Good read: <http://www.codinghorror.com/blog/archives/001119.html>

------
imawesty
One thing i've always had to consider is what servers actually support Ruby. A
few personal projects i've made in Ruby. However, when working on Web
applications for other people (Who already have a server), they may not
support Ruby (Or PHP for that matter).

I think it really comes down to preference.
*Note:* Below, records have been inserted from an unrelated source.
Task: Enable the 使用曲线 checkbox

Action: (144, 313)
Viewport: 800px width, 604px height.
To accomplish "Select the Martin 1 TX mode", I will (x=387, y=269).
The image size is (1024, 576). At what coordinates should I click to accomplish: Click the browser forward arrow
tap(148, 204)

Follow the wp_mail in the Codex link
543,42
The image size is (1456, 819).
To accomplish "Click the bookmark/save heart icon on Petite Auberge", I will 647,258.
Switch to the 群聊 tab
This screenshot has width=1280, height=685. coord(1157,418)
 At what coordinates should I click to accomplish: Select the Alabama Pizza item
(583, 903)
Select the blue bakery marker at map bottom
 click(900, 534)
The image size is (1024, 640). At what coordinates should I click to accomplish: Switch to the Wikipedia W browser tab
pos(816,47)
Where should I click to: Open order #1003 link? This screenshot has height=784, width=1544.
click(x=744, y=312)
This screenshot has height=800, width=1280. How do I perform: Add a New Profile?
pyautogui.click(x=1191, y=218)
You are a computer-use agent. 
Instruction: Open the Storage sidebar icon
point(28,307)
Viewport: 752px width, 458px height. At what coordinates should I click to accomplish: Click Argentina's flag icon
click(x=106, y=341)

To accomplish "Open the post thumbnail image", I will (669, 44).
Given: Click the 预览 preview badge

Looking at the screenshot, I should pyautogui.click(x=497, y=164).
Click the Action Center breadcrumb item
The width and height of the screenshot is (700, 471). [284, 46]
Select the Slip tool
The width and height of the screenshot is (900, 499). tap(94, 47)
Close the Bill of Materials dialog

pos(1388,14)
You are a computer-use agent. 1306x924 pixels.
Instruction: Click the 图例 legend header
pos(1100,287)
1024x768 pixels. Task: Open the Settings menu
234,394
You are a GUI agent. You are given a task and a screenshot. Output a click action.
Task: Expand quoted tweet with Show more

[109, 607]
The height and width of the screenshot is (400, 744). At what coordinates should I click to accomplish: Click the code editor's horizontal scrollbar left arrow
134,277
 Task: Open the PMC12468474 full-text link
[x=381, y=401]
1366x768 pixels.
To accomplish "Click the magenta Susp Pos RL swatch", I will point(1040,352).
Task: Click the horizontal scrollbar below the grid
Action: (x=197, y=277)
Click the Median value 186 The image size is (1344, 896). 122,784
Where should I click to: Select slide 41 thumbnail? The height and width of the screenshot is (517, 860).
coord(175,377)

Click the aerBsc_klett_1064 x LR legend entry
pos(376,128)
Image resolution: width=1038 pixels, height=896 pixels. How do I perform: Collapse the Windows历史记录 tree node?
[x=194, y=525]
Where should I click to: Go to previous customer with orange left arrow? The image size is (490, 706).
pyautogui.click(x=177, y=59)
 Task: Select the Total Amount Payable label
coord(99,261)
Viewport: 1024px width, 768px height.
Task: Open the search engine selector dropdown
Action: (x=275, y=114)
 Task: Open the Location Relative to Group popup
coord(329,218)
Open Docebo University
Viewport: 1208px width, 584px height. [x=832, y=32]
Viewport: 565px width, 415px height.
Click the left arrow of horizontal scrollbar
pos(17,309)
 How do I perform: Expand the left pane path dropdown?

I learnt PHP first off, then
discovered the power of Ruby.

I suggest taking a look at this: <http://www.killersites.com/blog/2006/php-vs-
ruby/>

------
pejman
the support of the server is not my concern though it can be considered as one
criteria + I don't have any preference or feelings about any framework!

So suppose I have an Idea and I'm searching to find out my co-founder who is a
developer. shall I go for php developer or ruby? what are the elements which i
should consider? and how this choice will effect me as the CEO in the future?
for example is it hard to find a ruby developer or PHP? etc....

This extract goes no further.